A Babazhanov, U Khudoynazarov
Throughout the whole era of the development of surgery, an important motto was: "Big surgeon - big cut." This principle was indeed justified until some time. However, this approach to the implementation of the surgical approach was accompanied by a significant number of complications in the postoperative period associated with the intersection of powerful muscle layers, large main vessels and nerves. With the development of innovative medical technologies, the appearance of new instruments in the arsenal of surgeons, a more thorough preoperative examination of patients, the need to perform large incisions gradually disappeared. The most rapid development of medical technologies occurred in the 70-80s of the last century. A significant turning point in endoscopic surgery occurred in the late 80s, when a new operation was introduced into clinical practice - laparoscopic cholecystectomy (LC) (E. Muhe, 1985; Ph. Mouret, 1987). Currently, along with traditional cholecystectomy (TCE), LCE and minilaparotomic cholecystectomy (MCE) are widely used in clinical practice.
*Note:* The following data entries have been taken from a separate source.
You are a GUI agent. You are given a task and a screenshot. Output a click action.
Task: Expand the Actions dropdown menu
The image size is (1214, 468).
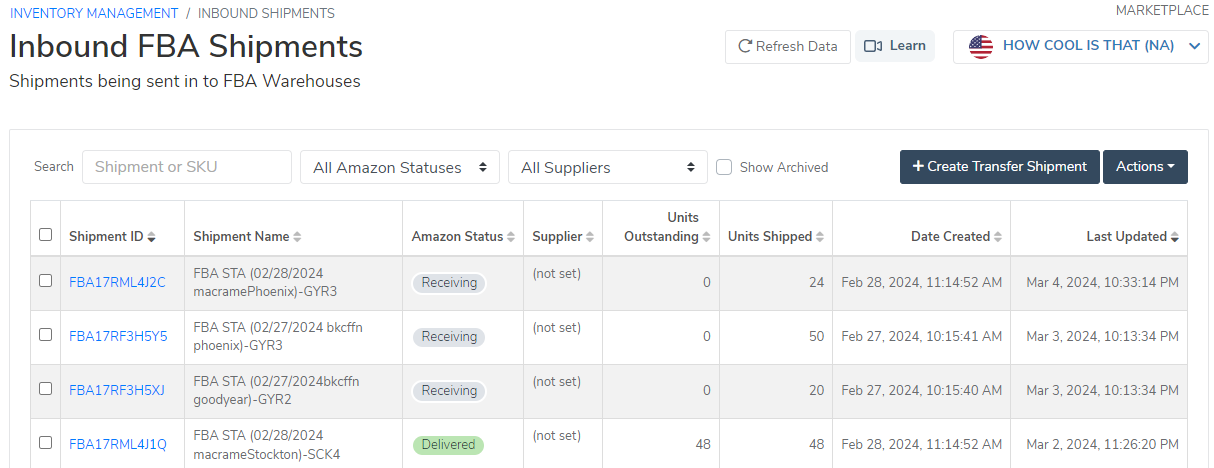(x=1145, y=167)
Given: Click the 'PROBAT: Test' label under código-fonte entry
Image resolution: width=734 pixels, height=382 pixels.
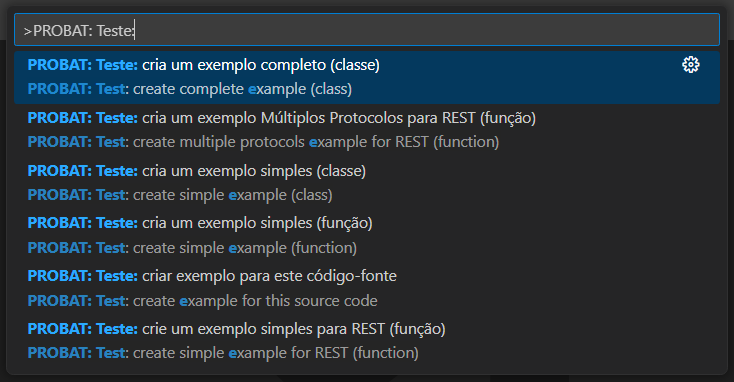Looking at the screenshot, I should (76, 301).
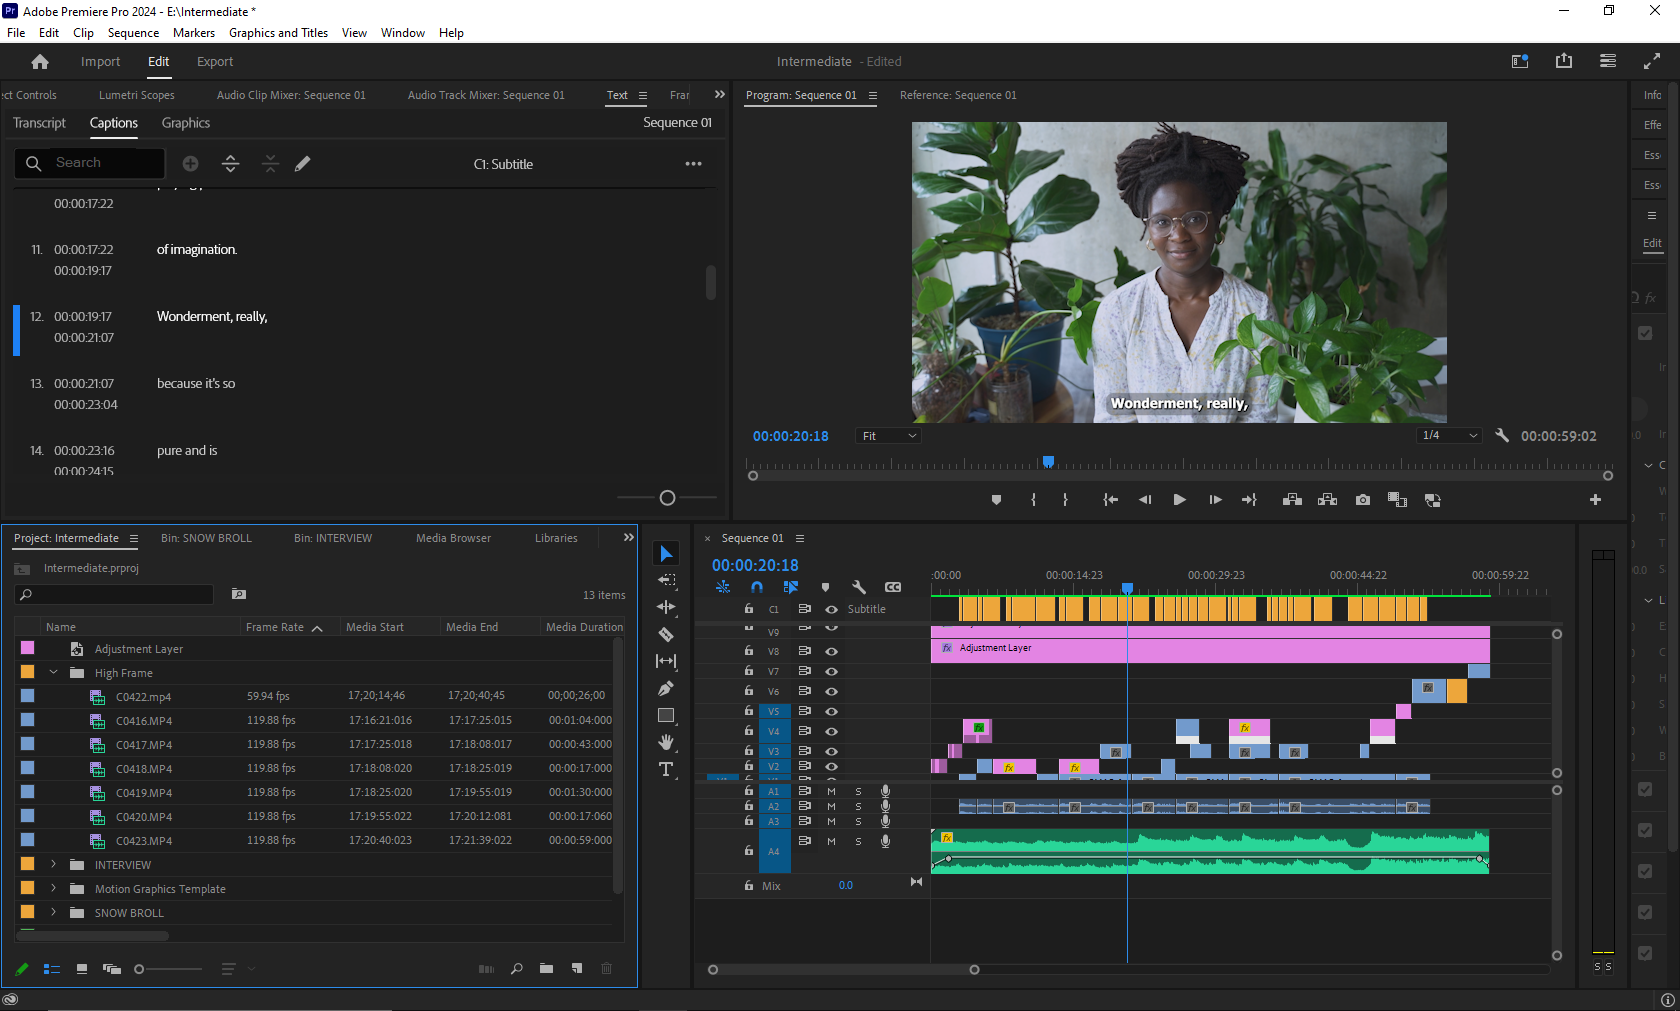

The study of immediate and long-term results of treatment, which followed the introduction of new technologies into wide surgical practice, showed that the course of the postoperative period is largely associated not so much with the volume of surgical action directly in the abdominal cavity, but with the localization and size of the surgical wound [1 -3]. The end result of all options for cholecystectomy is the removal of the gallbladder, thus, the comparison of traumatic ™ minimally invasive and traditional interventions is essentially a comparison of the surgical approach and, to a lesser extent, certain technical features (for example, carboxyperitoneum, electrocoagulation, etc. ).